吹き飛ばされたウィルは、うまく空中でバランスを取り戻し、雪の上にふわりと着地した。だが、そこへ猛烈な豪雪が襲う。タルボックの吹雪が強化されたのだ。
「ヴィド・ブライム!」
ウィルはファイヤー・ボールを発射した。だが、タルボックが作り出すブリザードの前に、ファイヤー・ボールは着弾する前に火球が小さくなり、吹き飛ばされるように霧散してしまう。どうやら、爆炎系の攻撃魔法は通用しないらしい。
ならばと、ウィルは電撃系の攻撃魔法に切り替え、ライトニング・ボルトを発動した。迸る電光。だが、これもまた、ブリザードの表面で電撃は歪められ、火の手が回った人形屋敷に直撃する結果に終わった。
「ハッハッハッ、どうやら打つ手なしのようだな」
吹雪の向こうで、タルボックが嘲笑した。それを表すかのように、竜巻は大蛇のように踊りながら、うごめく。
「今度はこちらから行くぞ!」
タルボックはそう宣言し、竜巻をウィルへと向けた。ウィルのマントが猛烈な吹雪を受けて、ちぎれそうにたなびく。

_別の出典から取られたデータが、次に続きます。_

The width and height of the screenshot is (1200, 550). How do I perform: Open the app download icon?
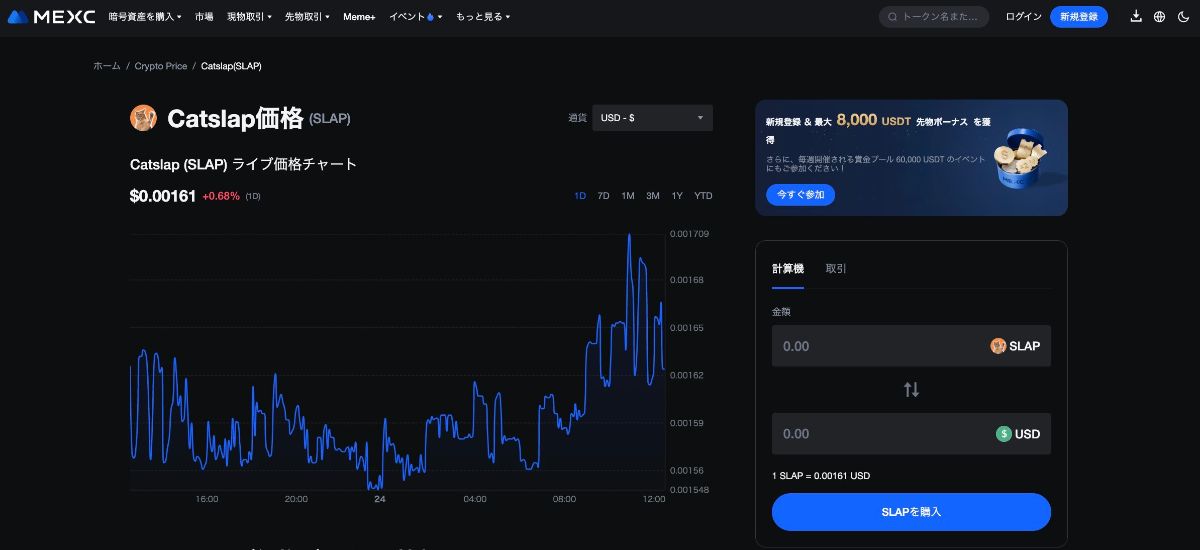[1136, 17]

《光の短剣》を構えて待ち受けるウィルに、竜巻が襲いかかった。突風の向こうから、タルボックの爪が繰り出される。
ズババババッ!
タルボックの攻撃は、見る間にウィルのマントをズタズタにした。
「どうした、黙って殺られるだけか?」
タルボックは勝ち誇ったように言った。
しかし、マントは切り刻まれても、ウィル自身は傷を負わされてはいなかった。紙一重のところで、ウィルは攻撃を見切っているのだ。

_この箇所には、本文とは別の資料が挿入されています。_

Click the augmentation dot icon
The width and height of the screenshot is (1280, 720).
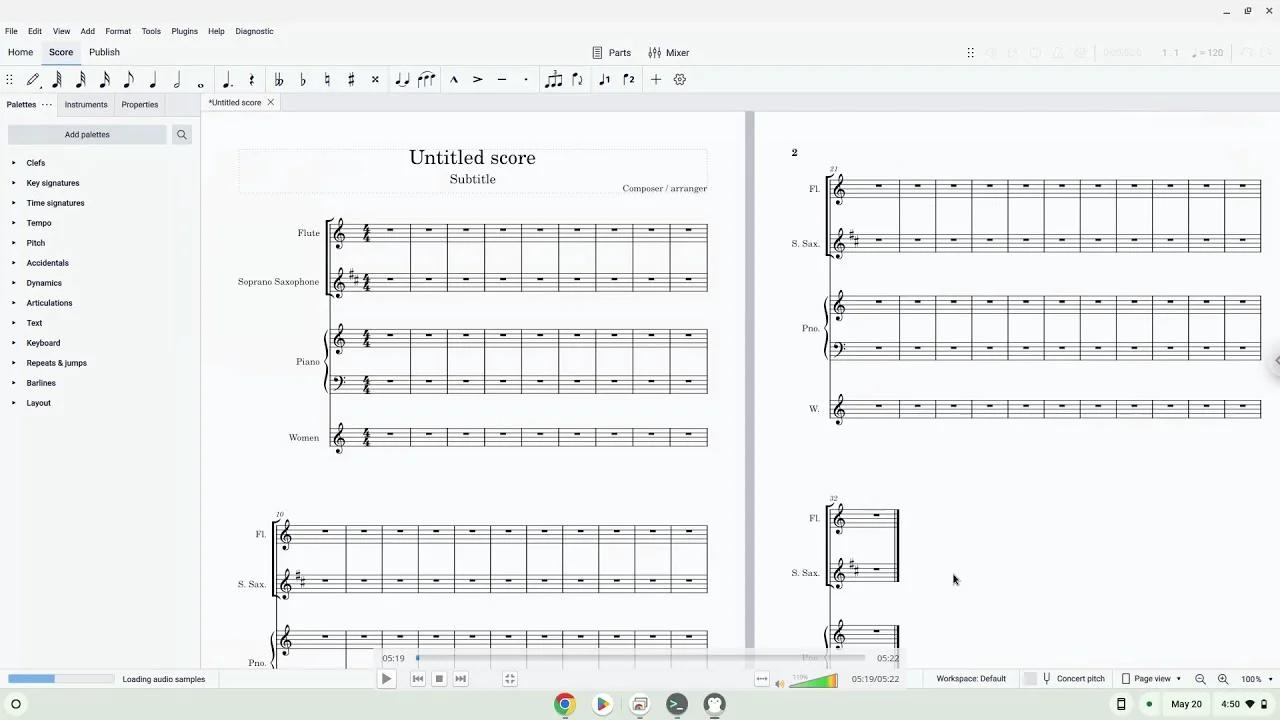227,80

だが、ウィルから攻撃が届かないのは確かだった。ウィルは一旦、後ろに飛び退き、ボロボロにされたマントを外す。マントはそのまま吹雪に飛ばされ、いずこかへ消えていった。
「攻防一体とは、まさにこのことだな」
ウィルは茫洋と呟いた。よもや、本当に手も足も出ず、あきらめたのか。
否──
ウィルの眼は、まだ鋭さを失ってはいなかった。むしろ、強い意志の光は増したかのように見える。
吟遊詩人ウィルは無敵の魔人だ。
「ヴィム!」
ウィルはレビテーションの呪文を唱えると、雪が舞い落ちてくる夜空へと浮かび上がった。人形屋敷の屋根よりも高い空中で静止する。
タルボックが作り出すブリザードも、ここまでは効果が及ばなかった。タルボックは不審に思って、空を見上げたはずだ。頭上のウィルを。
「一つ見落としたな」
そのウィルの言葉が、果たしてタルボックに聞こえただろうか。
ウィルは身を躍らせるようにして、タルボックの竜巻へと降下した。
竜巻の威力は凄まじいが、一点だけ、それが及ばない箇所がある。それは──竜巻の中心部。
竜巻が作り出す吹雪のトンネルをくぐり抜け、ウィルはタルボックへ急降下した。
見上げるタルボック。その表情は驚愕に固まった。
「ば、バカな……!」
ズバッ!
《光の短剣》はタルボックを頭頂部から真っ二つにした。
「うげっ!」
タルボックの短い苦鳴。次の瞬間、竜巻は突如として消滅した。
左右に分断されたタルボックの身体が雷に打たれた大木のように倒れると、ウィルはすっくと立ち上がった。これほどの死闘を演じたというのに、強敵の屍にも一瞥を向けただけ。《光の短剣》を鞘に収めると、ウィルは燃えさかる人形屋敷から離れるように歩き出した。
赤い炎に照らされた白い雪に、長く尾を引く黒い美影身。雪はその姿をかき消すように、ただしんしんと降り続くのだった。